Using color information can considerably improve capabilities of image classification algorithms compared to purely intensity based approaches. However, we need a good color space in order to use color information in the same way as humans perceive color differences. We use the CIE-LUV color space here because it separates luminance and chroma information and it is easy to compute color differences in this metric. Our model is based on a classical MRF classificationmodel: The classes are represented by a Gaussian distribution and the prior distribution of the classes is modeled by a first order Markov Random Field (MRF).
The visual motion derived from a sequence of time-varying images is also a valuable source of information. Basically, it can be used to detect motion in the scene but it is also possible to derive more detailed information such as position, orientation of a visible surface or 3D reconstruction of a scene. Herein, we are interested in computing displacement vectors.
When we have a sequence of color images, still image models can be easily extended to take into account the information in the previous and next frames. Instead of a 2D neighborhood system, we can use a 3D one with inter-frame cliques. If the camera or the objects in the scene are not moving then this model yields good segmentations. In the case of moving objects, however, this static model can fail.
To overcome the problem caused by moving objects, we introduce a displacement field (DF) in order to take into account motion information in the label field. For simplicity, the DF is defined over the same lattice as the label field by placing a new lattice between two neighboring frames. DF is a vector-valued MRF giving the displacement vector at each site between two frames in the sequence. The estimation of the DF is done in parallel with the label field and no external algorithm or initialization is needed. The energy function of the so-defined system is minimized by the Metropolis algorithm which results is the classification of the input frames and the displacement vectors between frames.
Usually, MRF based classification methods suffer from a lack of parameter estimation. The majority of the proposed methods are supervised which limits their practical use because human intervention is needed to compute the model parameters.
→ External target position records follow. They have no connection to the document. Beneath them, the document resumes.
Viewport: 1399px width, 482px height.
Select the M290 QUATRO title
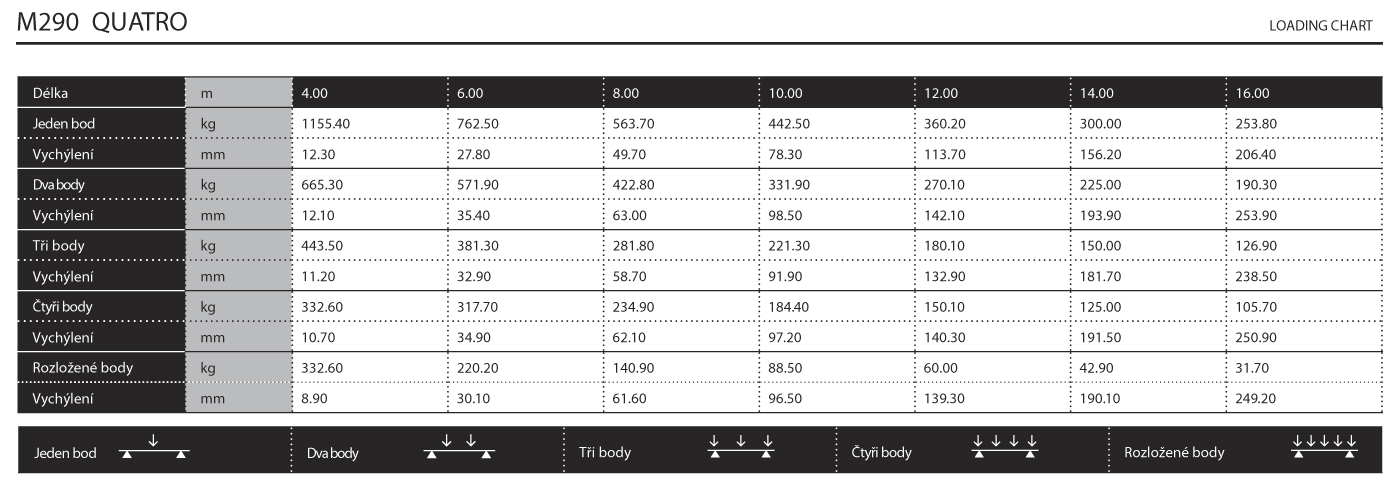point(101,21)
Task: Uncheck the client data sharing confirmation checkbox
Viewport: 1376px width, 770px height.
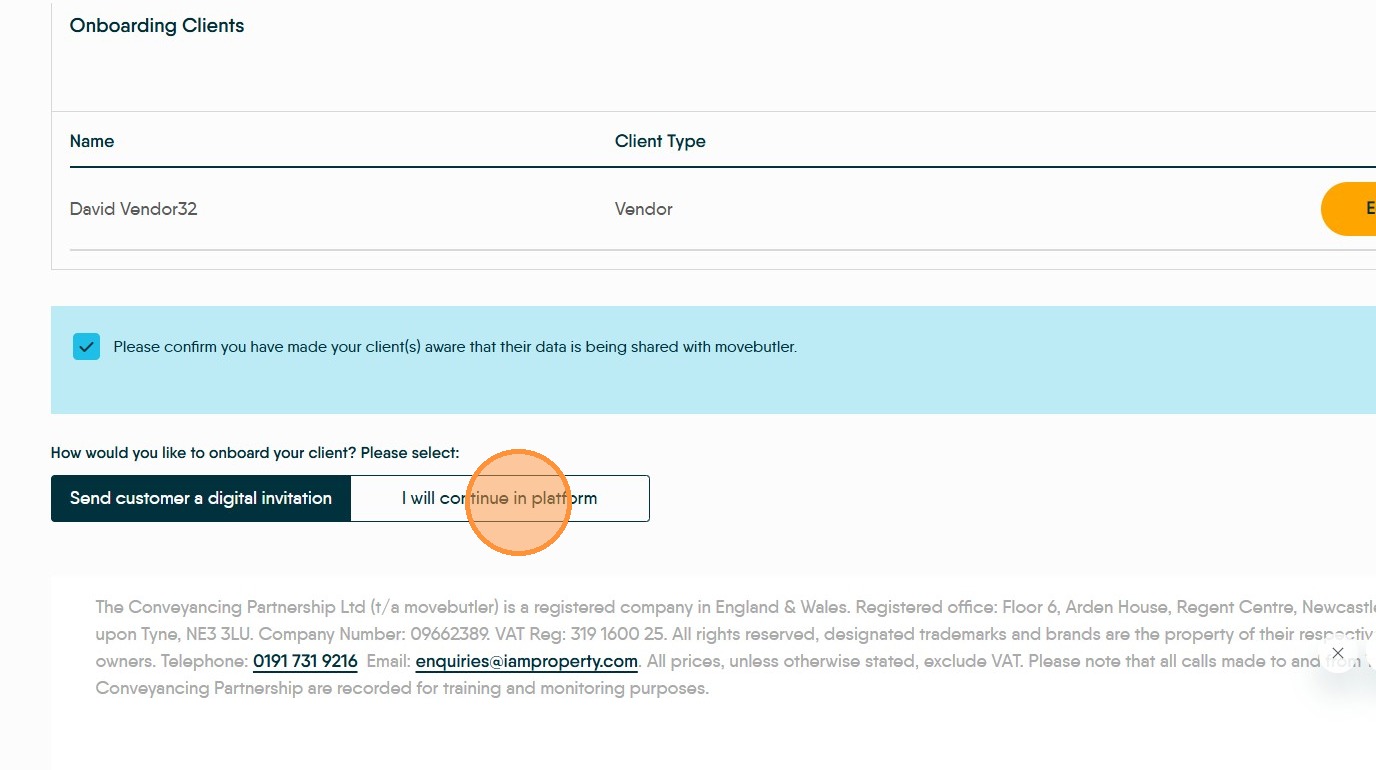Action: point(86,347)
Herein, we are interested in data driven algorithms since in real life applications, model parameters are usually unknown, one has to estimate them without human intervention. Some algorithms used nowadays are iterative, subsequently generating a labeling, estimating parameters from it, then generating a new labeling using these parameters, etc ...For such a method, we need a reasonably good initial value for each parameter. Since the classes are represented by a Gaussian distribution, the initialization of the mean vector and the covariance matrix of each class is very important because of its influence on subsequent labelings and hence on the final estimates. On the other hand, it is a classical problem, namely the determination of the components of a Gaussian mixture without any a priori information. There are many approaches in this domain: Method of moments, Prony's Method or scale space histogram analysis, for instance. The main problem with these methods is that they relay only on the histogram of the observed image. For noisy images where the histogram usually does not have clearly distinguishable peaks, these approaches are unreliable. On the other hand, the direct use of color image histograms is impossible since they are too sparse. The number of possible colors (256*256*256=16777216 considering 24 bit color codes) is usually much greater than the number of pixels yielding a flat histogram.
We propose a method to find the components of such a histogram which takes into account spatial information. The basic idea is to re-quantize the observed image via a pre-segmentation. Using this algorithm, we develop an unsupervised, motion compensated color image classification algorithm. The only parameter supplied by the user is the number of classes.